Cristian Sârbu (May 14, 1897 – March 9, 1961) was a Romanian poet.

== Biography ==
He was born into a poor peasant family in Buești, Ialomița County. Sârbu revealed in a short 1959 autobiographical note that his education consisted of five grades of primary school and various courses audited between 1914 and 1916. After moving to the national capital Bucharest, he became a shoemaker's apprentice, and practiced the trade until 1950, when he was named an editor at Viața Românească. Sârbu's proletarian life informed his lyric poetry, inspiring most of his volumes. Pași spre lumină, a short book published in 1935, marked his print debut. A further seven volumes of poetry appeared during his lifetime: Tablouri și cântece din călătoria mea (1938), Slove desculțe (1939), D. Th. Neculuță (1940), Daruri pentru cocioabe (1944), Poeme de ieri și de azi (1951), Cântece pentru Sanda (1956) and Dragoste de viață (1956).
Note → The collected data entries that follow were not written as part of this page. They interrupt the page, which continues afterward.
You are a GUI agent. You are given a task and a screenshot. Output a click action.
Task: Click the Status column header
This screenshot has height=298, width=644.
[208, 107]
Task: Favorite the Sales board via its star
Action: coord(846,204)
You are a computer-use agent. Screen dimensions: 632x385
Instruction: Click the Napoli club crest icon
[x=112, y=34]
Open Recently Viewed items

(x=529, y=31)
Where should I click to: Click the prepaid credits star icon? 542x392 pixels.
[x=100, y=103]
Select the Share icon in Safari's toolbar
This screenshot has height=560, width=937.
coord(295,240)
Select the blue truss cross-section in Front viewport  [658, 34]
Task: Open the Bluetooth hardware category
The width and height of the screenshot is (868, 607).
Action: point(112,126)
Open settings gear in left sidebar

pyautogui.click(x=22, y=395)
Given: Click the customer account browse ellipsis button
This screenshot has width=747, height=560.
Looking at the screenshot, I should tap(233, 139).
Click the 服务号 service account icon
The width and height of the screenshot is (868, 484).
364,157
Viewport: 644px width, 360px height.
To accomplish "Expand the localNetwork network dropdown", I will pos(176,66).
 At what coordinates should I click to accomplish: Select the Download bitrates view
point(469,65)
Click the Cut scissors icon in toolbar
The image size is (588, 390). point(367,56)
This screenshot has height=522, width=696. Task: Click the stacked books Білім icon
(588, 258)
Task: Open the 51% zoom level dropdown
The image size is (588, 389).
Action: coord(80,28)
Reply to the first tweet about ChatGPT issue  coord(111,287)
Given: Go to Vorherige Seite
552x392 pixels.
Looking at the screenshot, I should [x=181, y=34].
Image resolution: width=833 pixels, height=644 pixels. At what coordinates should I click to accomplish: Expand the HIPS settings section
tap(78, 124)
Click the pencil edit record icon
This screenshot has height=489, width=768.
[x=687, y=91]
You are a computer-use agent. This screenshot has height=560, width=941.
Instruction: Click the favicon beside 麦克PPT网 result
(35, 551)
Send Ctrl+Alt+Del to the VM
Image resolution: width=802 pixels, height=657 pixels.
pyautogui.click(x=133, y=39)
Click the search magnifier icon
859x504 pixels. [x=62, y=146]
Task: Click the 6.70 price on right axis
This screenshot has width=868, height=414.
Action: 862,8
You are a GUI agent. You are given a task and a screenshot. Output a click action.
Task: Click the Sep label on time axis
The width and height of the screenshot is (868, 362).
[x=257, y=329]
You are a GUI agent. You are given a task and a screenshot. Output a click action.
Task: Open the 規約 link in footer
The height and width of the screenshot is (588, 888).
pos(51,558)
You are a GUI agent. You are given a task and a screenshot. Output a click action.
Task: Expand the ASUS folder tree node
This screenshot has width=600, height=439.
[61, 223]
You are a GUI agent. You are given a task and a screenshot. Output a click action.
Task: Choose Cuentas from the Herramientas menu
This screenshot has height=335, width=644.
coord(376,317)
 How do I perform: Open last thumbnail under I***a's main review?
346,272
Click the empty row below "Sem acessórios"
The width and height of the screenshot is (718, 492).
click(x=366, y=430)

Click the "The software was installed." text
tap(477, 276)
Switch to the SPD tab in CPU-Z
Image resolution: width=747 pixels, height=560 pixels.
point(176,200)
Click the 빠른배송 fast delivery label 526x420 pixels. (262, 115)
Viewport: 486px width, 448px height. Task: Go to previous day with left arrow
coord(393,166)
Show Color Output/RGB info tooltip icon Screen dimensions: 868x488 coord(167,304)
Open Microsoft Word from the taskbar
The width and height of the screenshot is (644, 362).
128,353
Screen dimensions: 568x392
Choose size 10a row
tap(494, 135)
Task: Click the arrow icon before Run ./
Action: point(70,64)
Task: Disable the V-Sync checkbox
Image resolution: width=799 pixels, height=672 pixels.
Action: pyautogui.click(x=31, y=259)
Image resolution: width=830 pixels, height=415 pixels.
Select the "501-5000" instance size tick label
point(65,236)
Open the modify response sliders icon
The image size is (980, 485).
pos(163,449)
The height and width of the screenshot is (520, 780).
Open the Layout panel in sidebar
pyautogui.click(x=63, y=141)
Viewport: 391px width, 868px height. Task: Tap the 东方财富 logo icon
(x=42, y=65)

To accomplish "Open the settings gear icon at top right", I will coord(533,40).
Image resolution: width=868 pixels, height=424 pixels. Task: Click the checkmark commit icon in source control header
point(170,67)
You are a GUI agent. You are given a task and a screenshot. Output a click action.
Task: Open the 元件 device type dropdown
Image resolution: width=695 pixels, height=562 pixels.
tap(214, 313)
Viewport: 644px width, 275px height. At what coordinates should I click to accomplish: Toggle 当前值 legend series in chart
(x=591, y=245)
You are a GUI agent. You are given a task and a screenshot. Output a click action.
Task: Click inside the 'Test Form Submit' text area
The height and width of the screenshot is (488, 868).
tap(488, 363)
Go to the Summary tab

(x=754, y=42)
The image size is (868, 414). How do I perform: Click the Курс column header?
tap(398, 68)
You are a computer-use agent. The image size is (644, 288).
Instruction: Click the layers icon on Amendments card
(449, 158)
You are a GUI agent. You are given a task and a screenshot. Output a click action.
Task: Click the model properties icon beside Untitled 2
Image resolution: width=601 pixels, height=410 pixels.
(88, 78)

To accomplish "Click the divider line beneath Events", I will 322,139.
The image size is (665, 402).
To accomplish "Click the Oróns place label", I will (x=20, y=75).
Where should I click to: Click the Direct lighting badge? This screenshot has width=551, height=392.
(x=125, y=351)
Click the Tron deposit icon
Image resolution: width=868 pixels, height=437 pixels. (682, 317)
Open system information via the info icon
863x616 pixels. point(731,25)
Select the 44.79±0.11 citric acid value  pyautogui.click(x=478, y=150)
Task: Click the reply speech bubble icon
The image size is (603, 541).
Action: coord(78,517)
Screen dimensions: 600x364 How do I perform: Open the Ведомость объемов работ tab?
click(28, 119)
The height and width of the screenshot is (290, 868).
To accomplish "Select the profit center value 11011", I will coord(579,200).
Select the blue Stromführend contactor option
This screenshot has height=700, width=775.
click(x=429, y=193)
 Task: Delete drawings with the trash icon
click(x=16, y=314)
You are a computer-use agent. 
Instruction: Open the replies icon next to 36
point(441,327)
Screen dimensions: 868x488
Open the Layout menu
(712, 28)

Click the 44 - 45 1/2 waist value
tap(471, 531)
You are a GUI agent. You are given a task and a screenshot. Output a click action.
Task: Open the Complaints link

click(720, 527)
Two further books appeared posthumously: Pași spre lumină, a selection of his work; and Pasărea de stea (1971). His contributions appeared in Cuvântul liber, and after World War II, in Gazeta literară, Tânărul scriitor, Tribuna and Viața Românească. Sârbu's poems are autobiographical, evocative, descriptive and sentimental. They emerge from an unpolished sensibility, intimately marked by nostalgic memories of the author's native Bărăgan Plain, which he sometimes employed to produce successful lyric verse.